NEW YORK ( TheStreet) -- The Obama administration and emboldened Republicans in Congress are locked in a game of economic chicken over raising the national debt ceiling or facing default on U.S. government obligations. Treasury Secretary Timothy Geithner this week found himself in the unenviable position of representing the U.S. government in the role of a delinquent credit card customer asking for a higher credit limit. In place of that line on a credit card account statement that reads "available credit" insert "national debt ceiling." As the Speaker of the House's gavel was handed over from Nancy Pelosi to John Boehner, it wasn't just the joyful tear in Boehner's eye that captured the essence of the moment, but the empowered deficits hawks among the Republican Party who plan to deny the U.S. government's request to raise the debt ceiling -- or, in the least, use every second of their time in the bully pulpit to position President Obama as a wayward steward of the messy balance sheet otherwise known as the U.S. economy.
Treasury Secretary Timothy Geithner
Treasury Secretary Geithner penned a letter to Congress this week that was the epistolary equivalent of an executive branch hat-in-hand plea for more money. It wasn't just a plea, though, but also a sharply worded warning. Geithner chose dire descriptions to portray the potential consequences of the political theater playing out with the new 112th Congress, and in reference to the Republicans testing their muscle by saying they won't vote to raise the national debt ceiling. U.S. Treasury data shows the national debt at $13.95 trillion. The breach of the statutory ceiling of $14.29 trillion set by Congress and signed into law by President Obama in February of last year will occur between March 31 and May 16, according to Treasury Secretary Geithner's letter to Congress. Treasury Secretary Geithner made the case for raising the national debt ceiling, writing to Congress that if the national debt ceiling is not raised, the U.S. government would suddenly be in a position of defaulting on its bonds, and be unable to fund many of the core government programs. Sen. Lindsey Graham (R-S.C.) one of the more compromise-minded Republicans on Capitol Hill, took a calm approach to the issue, recently telling CNN, "Let me tell you what's involved if we don't lift the debt ceiling: financial collapse and calamity throughout the world. That's not lost upon me." If Graham's rhetoric seems hyperbolic, it was matched by Treasury Secretary Geithner's appeal to Congress. The Treasury Secretary noted that never once in the nation's history has Congress failed to raise the debt ceiling when needed. He then rattled off a number of the "catastrophic economic consequences" of the Congressional deficit hawk stubbornness.

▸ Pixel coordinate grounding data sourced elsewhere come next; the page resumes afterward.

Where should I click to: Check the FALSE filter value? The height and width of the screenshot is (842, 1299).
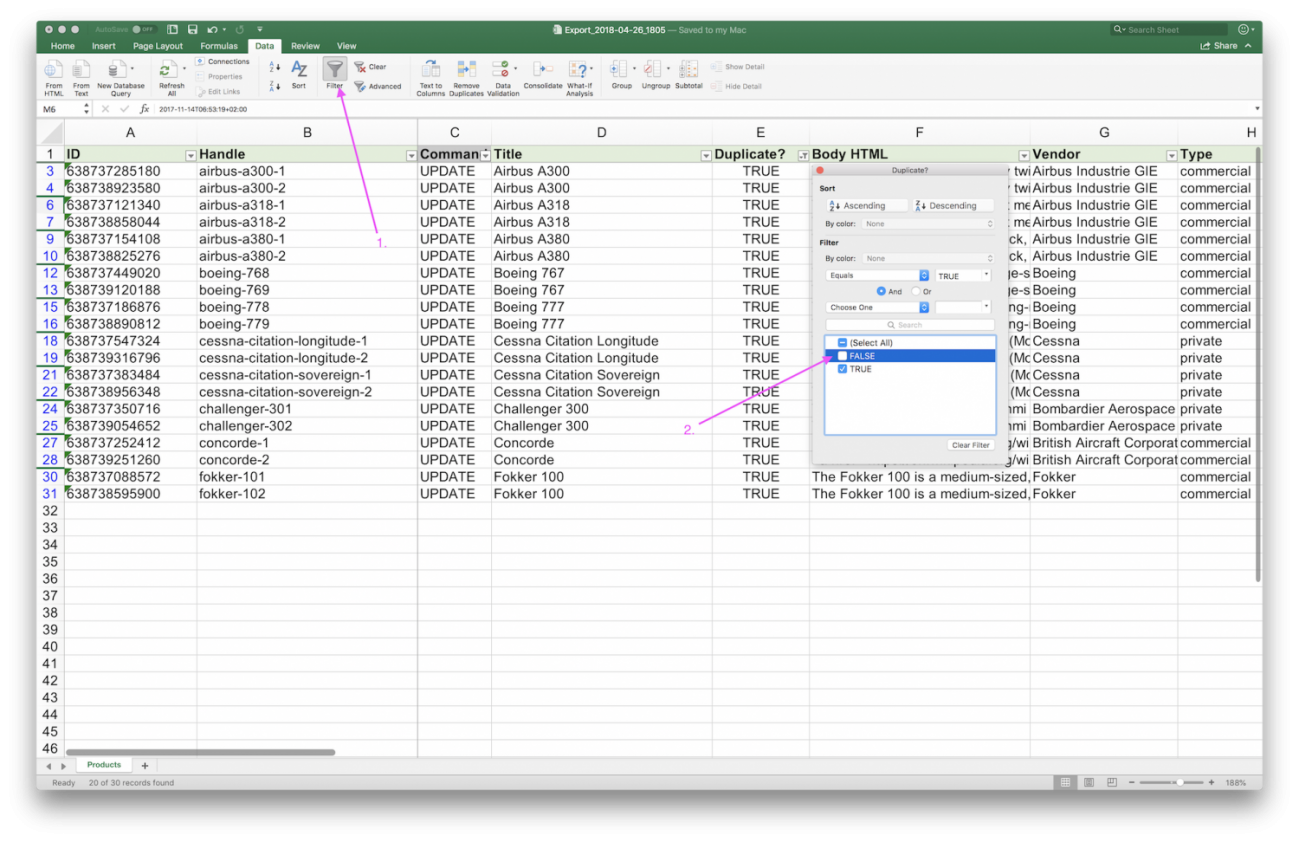pos(842,355)
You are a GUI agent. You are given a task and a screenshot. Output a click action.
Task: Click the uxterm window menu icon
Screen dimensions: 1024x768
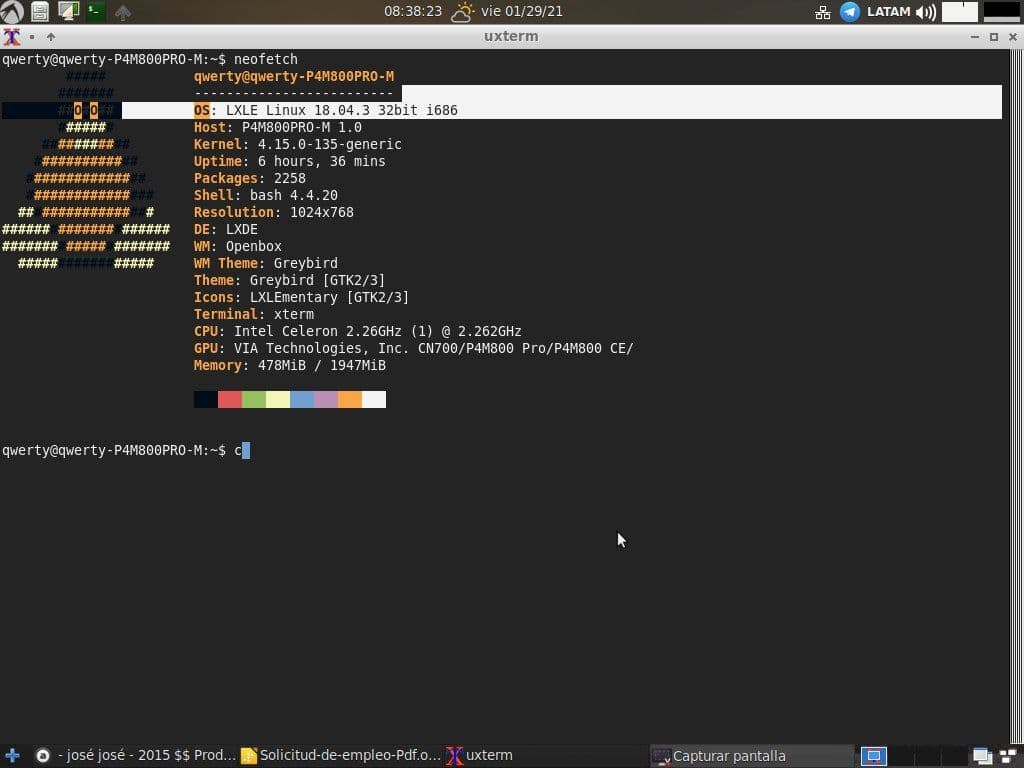coord(12,37)
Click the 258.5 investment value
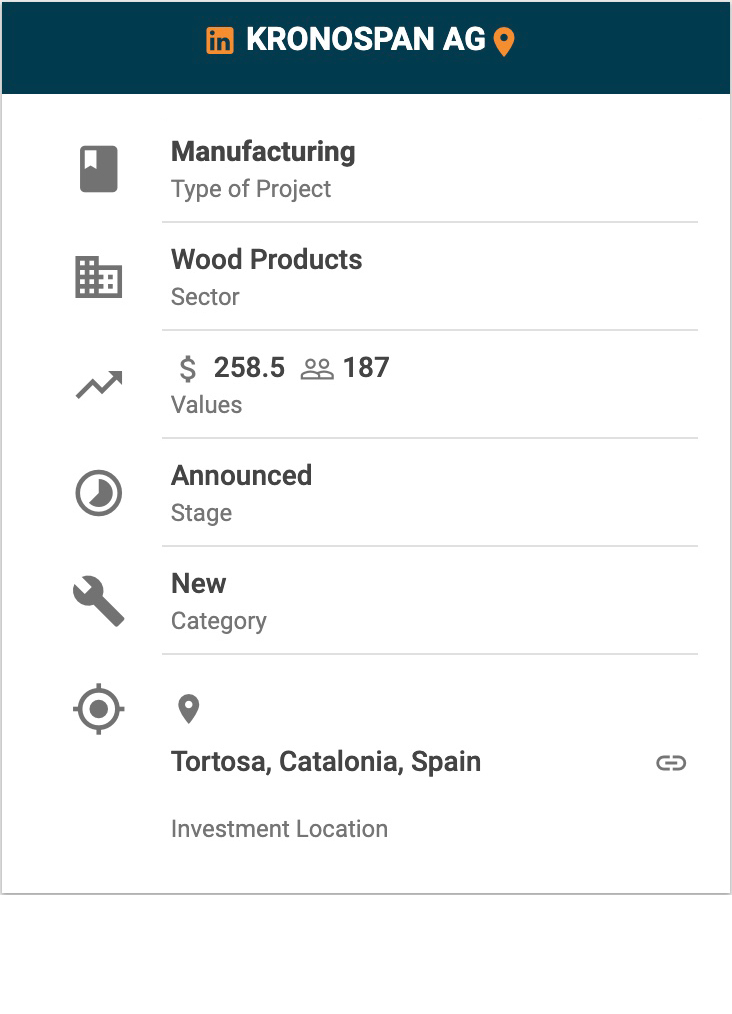 (x=249, y=368)
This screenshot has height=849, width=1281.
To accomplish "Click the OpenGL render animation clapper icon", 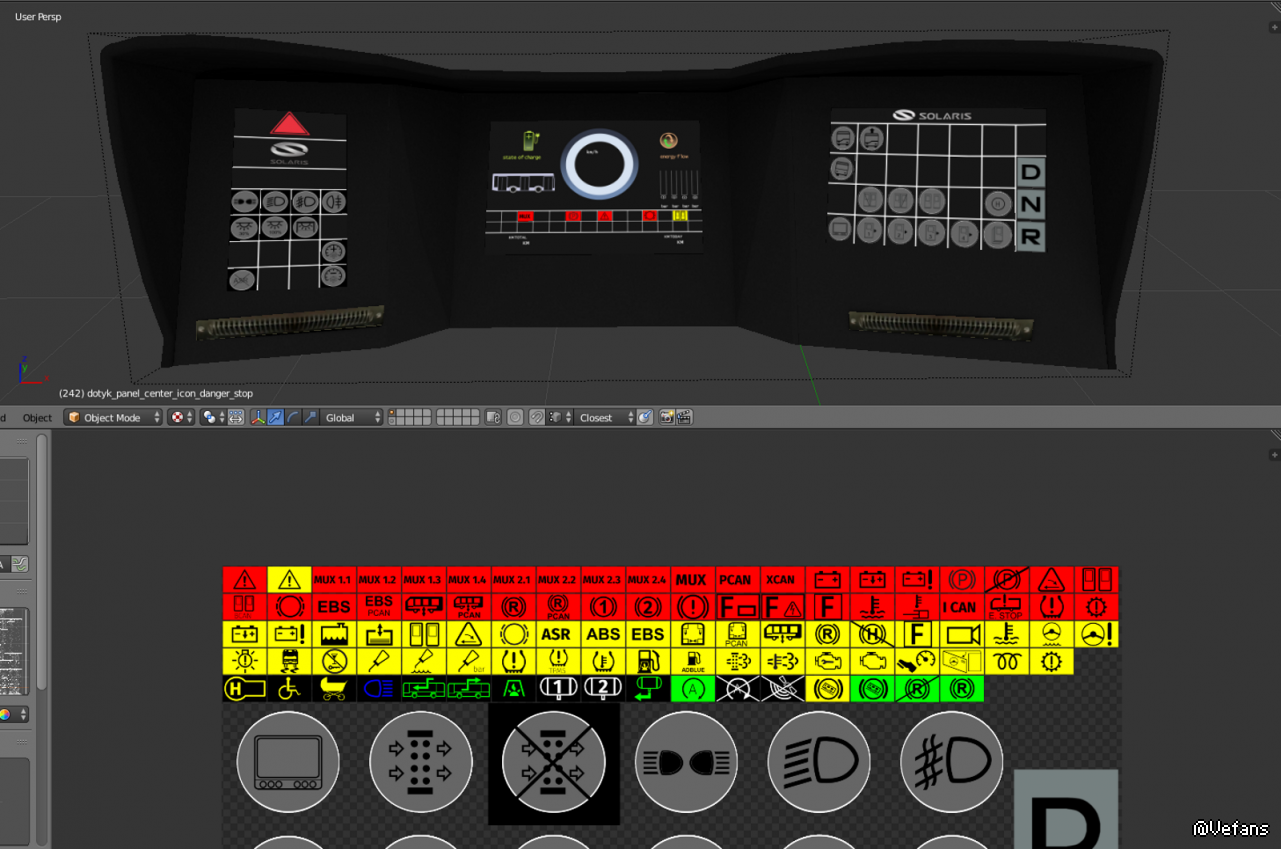I will 684,418.
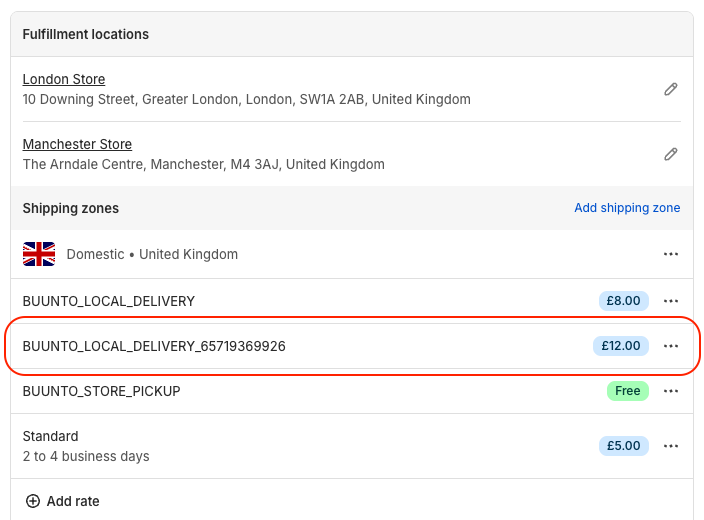704x520 pixels.
Task: Click the plus circle icon beside Add rate
Action: [33, 501]
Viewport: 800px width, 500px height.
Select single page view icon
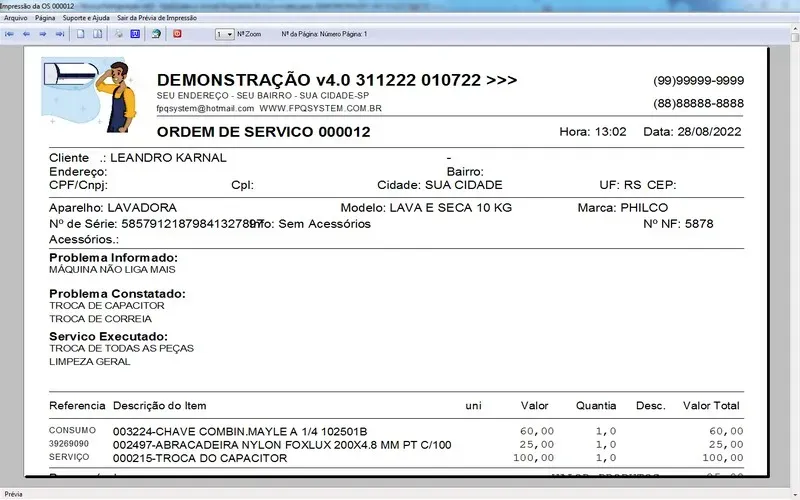[x=81, y=34]
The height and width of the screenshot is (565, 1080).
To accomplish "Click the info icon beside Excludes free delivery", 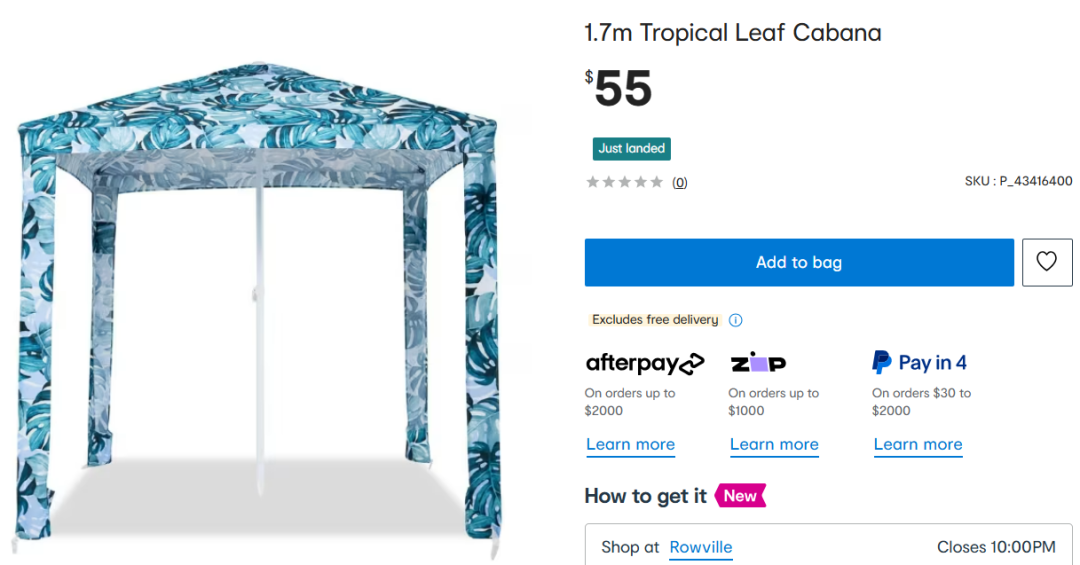I will 735,320.
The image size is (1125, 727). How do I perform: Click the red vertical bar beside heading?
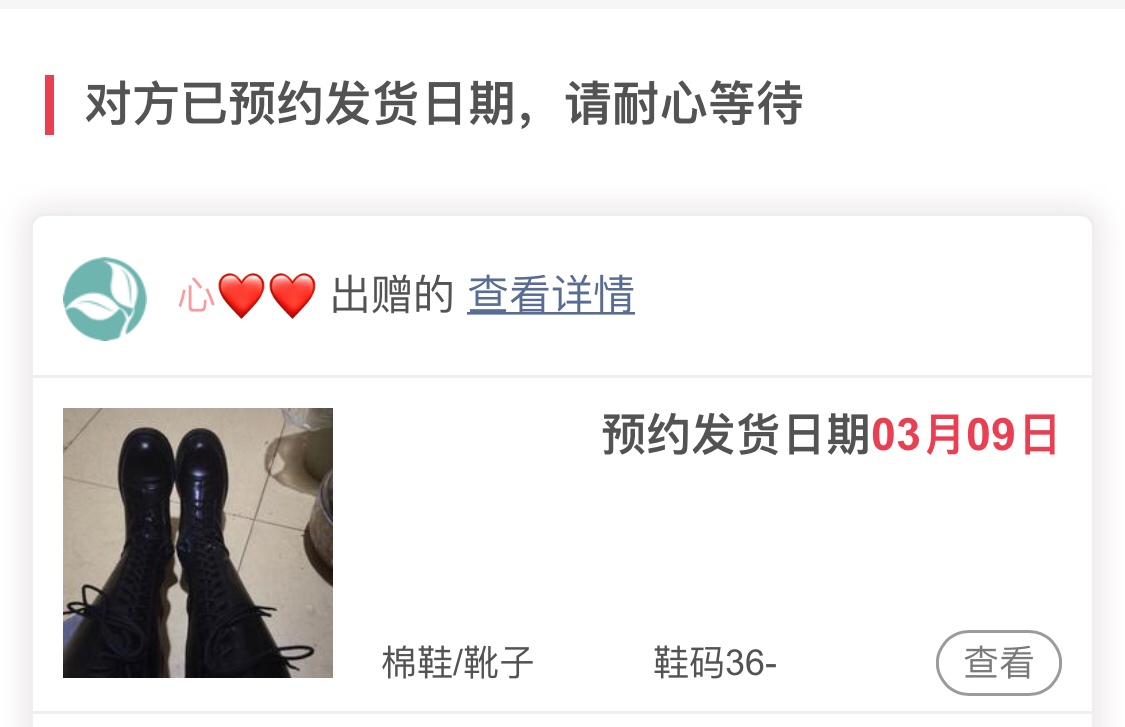tap(50, 105)
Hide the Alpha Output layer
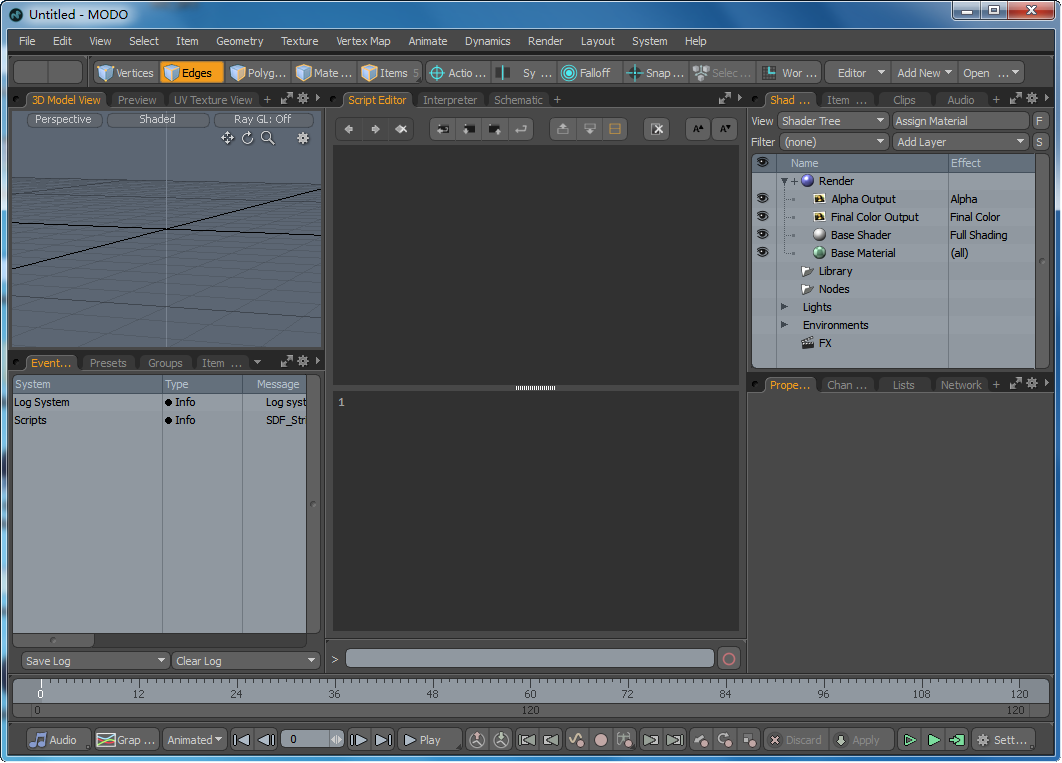The width and height of the screenshot is (1062, 763). pos(762,199)
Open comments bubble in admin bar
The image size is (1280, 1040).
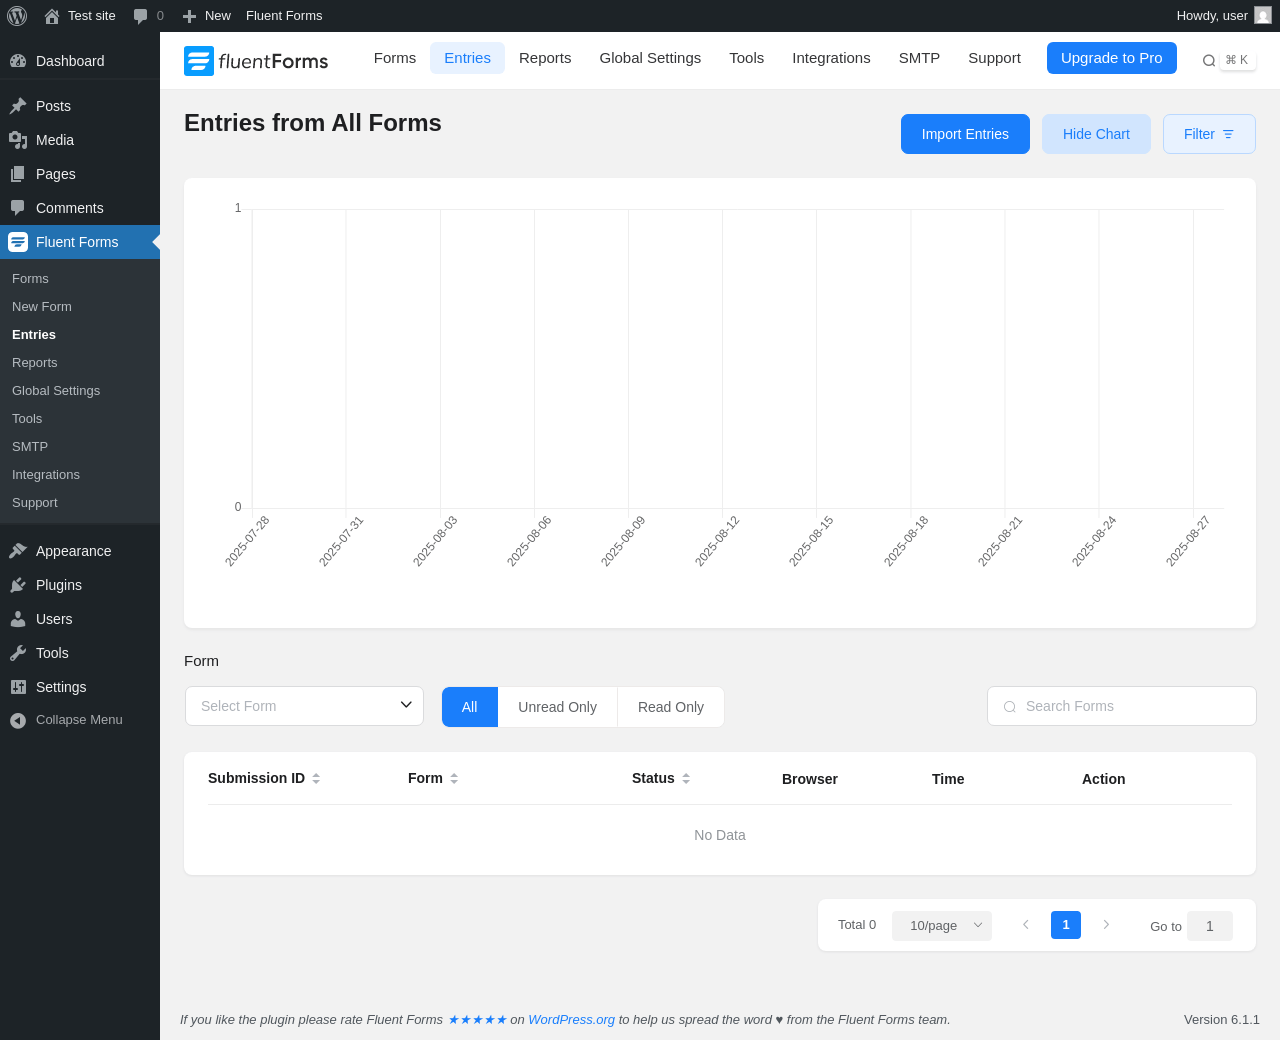click(140, 16)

A default by the U.S. government would, in effect, cause a long lasting tax on all Americans and the loss of millions of jobs -- and the economic catastrophe would last for decades. Not even to mention that the longtime standing of the U.S. dollar and Treasury bond as the world's financial standard bearers would be given up for good, interest rates would spike, and investors within the U.S. and around the world would likely be spooked.